Les dangers de la fusion Bayer-Monsanto qui ridiculise le droit de la concurrence européen
Le 12 mars prochain, au plus tôt, la commission européenne annoncera sa décision concernant le rachat de Monsanto par la firme allemande Bayer. Si cette fusion des deux géants de l'agrochimie voyait le jour, le monstre ainsi créé prendrait le contrôle de la totalité de notre système alimentaire. Avec des conséquences redoutables pour l'environnement et la santé, mais aussi pour l'agriculture. Une étude réalisée par l'University college of London montre en outre que cette fusion devrait être déclarée illégale du point de vue du droit de la concurrence de L'Union européenne.

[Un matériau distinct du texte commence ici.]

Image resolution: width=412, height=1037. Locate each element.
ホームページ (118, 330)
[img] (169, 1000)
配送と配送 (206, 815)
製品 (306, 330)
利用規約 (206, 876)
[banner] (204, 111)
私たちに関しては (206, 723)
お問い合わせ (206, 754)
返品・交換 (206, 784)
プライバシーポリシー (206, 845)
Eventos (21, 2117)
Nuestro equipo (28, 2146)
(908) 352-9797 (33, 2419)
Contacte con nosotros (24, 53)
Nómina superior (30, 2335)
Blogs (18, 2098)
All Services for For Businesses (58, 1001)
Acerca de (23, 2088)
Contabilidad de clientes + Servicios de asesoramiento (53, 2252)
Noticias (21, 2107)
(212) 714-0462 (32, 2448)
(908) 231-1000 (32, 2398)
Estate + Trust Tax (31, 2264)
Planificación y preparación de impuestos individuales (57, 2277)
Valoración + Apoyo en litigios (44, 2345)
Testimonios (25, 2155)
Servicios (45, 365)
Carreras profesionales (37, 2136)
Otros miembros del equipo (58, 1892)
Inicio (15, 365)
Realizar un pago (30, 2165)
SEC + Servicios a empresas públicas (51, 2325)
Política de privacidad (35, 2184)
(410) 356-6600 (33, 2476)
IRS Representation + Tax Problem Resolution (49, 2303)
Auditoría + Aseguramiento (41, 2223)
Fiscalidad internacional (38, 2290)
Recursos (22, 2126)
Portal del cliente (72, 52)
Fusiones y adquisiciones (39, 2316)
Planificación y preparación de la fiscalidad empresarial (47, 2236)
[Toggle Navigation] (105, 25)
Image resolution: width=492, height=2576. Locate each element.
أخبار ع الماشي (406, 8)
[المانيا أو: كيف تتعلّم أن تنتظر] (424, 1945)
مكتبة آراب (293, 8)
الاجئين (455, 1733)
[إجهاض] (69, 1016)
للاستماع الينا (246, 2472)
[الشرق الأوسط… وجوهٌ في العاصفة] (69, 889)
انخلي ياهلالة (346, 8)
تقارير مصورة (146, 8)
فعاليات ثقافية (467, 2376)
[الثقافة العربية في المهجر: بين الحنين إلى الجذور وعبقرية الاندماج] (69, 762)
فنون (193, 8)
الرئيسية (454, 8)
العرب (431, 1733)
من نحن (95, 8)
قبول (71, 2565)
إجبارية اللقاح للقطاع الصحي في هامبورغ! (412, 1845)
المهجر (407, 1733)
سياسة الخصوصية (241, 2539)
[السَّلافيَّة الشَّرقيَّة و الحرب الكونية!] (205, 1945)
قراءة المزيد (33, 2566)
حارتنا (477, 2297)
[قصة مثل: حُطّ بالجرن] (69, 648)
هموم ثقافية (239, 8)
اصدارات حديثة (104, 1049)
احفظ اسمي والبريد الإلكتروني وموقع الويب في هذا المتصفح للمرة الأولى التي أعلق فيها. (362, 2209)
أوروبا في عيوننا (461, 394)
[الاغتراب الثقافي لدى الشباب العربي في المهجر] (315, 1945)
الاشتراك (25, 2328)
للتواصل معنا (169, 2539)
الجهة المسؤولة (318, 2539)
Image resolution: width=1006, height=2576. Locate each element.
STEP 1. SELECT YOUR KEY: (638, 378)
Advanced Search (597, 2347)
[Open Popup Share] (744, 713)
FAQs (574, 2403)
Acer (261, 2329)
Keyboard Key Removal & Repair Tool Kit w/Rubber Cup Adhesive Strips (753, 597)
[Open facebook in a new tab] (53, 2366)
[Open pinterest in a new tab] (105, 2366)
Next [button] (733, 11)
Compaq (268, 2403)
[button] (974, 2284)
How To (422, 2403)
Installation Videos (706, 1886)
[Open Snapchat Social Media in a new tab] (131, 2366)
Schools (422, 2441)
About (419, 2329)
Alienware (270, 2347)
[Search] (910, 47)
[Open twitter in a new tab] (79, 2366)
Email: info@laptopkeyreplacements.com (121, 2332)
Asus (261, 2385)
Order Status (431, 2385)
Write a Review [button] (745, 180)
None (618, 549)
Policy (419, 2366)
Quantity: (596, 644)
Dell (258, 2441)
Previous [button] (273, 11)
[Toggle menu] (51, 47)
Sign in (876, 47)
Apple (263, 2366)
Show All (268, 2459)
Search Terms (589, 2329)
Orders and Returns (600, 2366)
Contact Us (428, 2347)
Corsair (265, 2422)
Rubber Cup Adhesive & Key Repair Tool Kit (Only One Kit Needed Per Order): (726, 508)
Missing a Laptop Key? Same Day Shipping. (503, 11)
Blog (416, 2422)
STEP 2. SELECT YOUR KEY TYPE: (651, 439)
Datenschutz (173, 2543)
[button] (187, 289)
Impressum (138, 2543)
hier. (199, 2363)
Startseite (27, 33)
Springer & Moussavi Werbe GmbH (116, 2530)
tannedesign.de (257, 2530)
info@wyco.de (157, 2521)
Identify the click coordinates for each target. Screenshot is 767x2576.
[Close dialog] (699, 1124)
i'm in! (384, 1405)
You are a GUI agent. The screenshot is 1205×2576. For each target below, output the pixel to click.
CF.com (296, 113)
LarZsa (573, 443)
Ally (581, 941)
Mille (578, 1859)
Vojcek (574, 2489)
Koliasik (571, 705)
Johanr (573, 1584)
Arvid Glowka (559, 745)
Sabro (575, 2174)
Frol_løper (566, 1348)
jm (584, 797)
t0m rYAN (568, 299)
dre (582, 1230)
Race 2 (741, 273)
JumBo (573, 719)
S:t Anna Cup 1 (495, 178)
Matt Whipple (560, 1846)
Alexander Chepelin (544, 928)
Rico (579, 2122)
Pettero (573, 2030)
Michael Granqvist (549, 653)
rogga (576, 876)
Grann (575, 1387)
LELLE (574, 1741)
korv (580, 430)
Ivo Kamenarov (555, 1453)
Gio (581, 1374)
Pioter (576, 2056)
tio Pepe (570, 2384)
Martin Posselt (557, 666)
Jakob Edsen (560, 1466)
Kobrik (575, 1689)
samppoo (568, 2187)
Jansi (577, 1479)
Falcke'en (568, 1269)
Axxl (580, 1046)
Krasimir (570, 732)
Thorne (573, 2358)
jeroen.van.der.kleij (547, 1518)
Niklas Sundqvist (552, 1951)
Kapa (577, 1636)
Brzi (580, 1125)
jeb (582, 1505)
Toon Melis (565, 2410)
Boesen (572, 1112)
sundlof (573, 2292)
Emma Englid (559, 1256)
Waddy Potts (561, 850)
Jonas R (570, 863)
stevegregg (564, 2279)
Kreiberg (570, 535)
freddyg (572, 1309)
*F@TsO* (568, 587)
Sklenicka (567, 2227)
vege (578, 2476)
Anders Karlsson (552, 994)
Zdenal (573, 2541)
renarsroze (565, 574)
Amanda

Non au monstre à deux têtes Baysanto ! C'est l'intitulé d'une pétition européenne qui a déjà recueilli plus de 280 000 signatures. Pas de quoi donner des sueurs froides à Bayer, qui a enregistré un bénéfice bénéfice net record pour 2017, en hausse de 62% à 7,34 milliards d'euros pour un chiffre d'affaires stable à 35 milliards d'euros, comme l'annonçait hier le site Internet de Challenges. Sur fond de rachat de Monsanto, leader mondial des semences, la firme allemande a annoncé le 27 février qu'elle verserait des dividendes en hausse à ses actionnaires -c'est le huitième hausse consécutive selon son patron Werner Baumann-, ce qui n'a pas empêché un repli de la valeur des actions. Le titre a reculé de 3,2%, alors que le groupe a dû annoncer que le rachat de Monsanto (dont le coût est estimé à 66 milliards de dollars) que l'opération ne se ferait pas avant le deuxième trimestre 2018, alors qu'elle l'avait annoncé pour fin 2017. Le groupe allemand a d'ailleurs provisionné deux milliards de dollars, qui seraient versés à Monsanto, en cas d'échec de cette méga fusion, entre le numéro un mondial des semences et le numéro deux des pesticides.
Si les opinions publiques sont vent debout, en Allemagne, en France et aux Etats-Unis, il n'en va pas de même des autorités de la concurrence. Aux Etats-Unis, la commission des investissements étrangers a déjà estimé que le rachat de Monsanto par Bayer, qui a reçu la bénédiction de Trump (ce qui n'étonnera personne) n'était pas contraire aux intérêts américains. L'autorité brésilienne de régulation de la concurrence, la Cade, a également approuvé, le 7 février dernier, le mariage des deux géants de l'agrochimie. Reste donc la Commission euroépenne, via sa commissaire à la concurrence, Margrethe Vestager. Les déclarations de Margrethe Verstager n'ont pas suffi à rassurer. "Les semences et les pesticides sont essentiels pour les agriculteurs et, en définitive, pour les consommateurs, avait rappelé la commissaire chargée de la politique de la concurrence, avant de préciser : "Nous devons garantir une concurrence effective, de manière à permettre aux agriculteurs d’avoir accès à des produits innovants de meilleure qualité et à des prix compétitifs".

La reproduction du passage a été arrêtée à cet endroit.